Quoted passage:
:::
GE Profile Dishwasher F4 Error Code Fix

What This Error Means

F4 on a GE Profile dishwasher means DRAIN FAILURE. The control board doesn’t see the water level drop during drain, so it stops the cycle with dirty water still sitting in the bottom.

Official Fix

The manual’s answer: clear the drain path, then test. Do it in this order:

  • Kill power to the dishwasher (unplug it or flip the breaker). Don’t work on it live.
  • Open the door, pull out the lower rack, and lift out the bottom filter/grate. Scoop out food sludge, glass, labels, pasta – anything blocking the sump or drain screen.
  • Look for a plastic cover over the drain inlet in the tub floor. Make sure it’s seated and not jammed with bones, toothpicks, or citrus peels.
  • Go under the sink and find the dishwasher drain hose. Make sure it isn’t kinked, crushed, or sitting flat on the floor – it should loop up high before it drops to the drain or garbage disposal.
:::
Raw records:
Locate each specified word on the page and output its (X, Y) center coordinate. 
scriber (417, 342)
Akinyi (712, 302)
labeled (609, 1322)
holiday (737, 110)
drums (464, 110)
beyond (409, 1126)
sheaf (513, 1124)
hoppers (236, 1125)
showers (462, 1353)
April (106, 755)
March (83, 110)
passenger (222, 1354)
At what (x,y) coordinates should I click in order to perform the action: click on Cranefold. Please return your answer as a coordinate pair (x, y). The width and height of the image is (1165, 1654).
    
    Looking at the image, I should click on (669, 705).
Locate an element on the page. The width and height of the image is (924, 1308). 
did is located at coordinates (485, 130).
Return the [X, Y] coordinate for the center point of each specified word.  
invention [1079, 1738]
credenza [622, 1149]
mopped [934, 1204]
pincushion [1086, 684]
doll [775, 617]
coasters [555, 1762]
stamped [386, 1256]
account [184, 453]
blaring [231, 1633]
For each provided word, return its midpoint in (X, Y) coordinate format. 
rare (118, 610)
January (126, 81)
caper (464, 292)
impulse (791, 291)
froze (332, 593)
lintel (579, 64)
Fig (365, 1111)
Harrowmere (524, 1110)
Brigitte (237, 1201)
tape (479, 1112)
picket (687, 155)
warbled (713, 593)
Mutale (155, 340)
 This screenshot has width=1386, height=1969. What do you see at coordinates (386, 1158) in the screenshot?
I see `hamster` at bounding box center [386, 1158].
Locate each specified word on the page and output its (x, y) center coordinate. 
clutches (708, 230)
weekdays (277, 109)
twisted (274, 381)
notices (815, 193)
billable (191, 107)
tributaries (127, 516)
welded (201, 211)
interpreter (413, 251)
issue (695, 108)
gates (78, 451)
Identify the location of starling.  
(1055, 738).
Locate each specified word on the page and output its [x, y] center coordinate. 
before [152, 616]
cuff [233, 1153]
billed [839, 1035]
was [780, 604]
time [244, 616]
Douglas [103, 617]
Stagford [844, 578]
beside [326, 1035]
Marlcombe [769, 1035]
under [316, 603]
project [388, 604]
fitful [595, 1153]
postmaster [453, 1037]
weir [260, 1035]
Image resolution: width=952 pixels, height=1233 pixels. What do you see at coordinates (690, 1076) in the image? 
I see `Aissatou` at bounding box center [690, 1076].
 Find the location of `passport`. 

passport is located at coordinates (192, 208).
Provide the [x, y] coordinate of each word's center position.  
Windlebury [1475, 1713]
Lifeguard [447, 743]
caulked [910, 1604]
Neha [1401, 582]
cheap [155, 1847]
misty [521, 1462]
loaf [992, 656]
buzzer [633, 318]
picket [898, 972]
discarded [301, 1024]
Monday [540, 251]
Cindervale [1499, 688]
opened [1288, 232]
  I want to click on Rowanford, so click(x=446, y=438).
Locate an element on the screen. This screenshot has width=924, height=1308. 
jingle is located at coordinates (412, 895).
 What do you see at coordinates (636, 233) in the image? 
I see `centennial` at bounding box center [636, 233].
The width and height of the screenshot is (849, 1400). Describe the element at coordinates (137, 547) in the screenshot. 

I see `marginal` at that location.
:::
Instructions to follow: Rewrite everything in the dishwasher error guide from "GE Profile Dishwasher F4" down to "in the bottom.", putting "main board" in place of "control board". The rows are separate material, unconnected to the dishwasher error guide.

Task solution:
GE Profile Dishwasher F4 Error Code Fix

What This Error Means

F4 on a GE Profile dishwasher means DRAIN FAILURE. The main board doesn’t see the water level drop during drain, so it stops the cycle with dirty water still sitting in the bottom.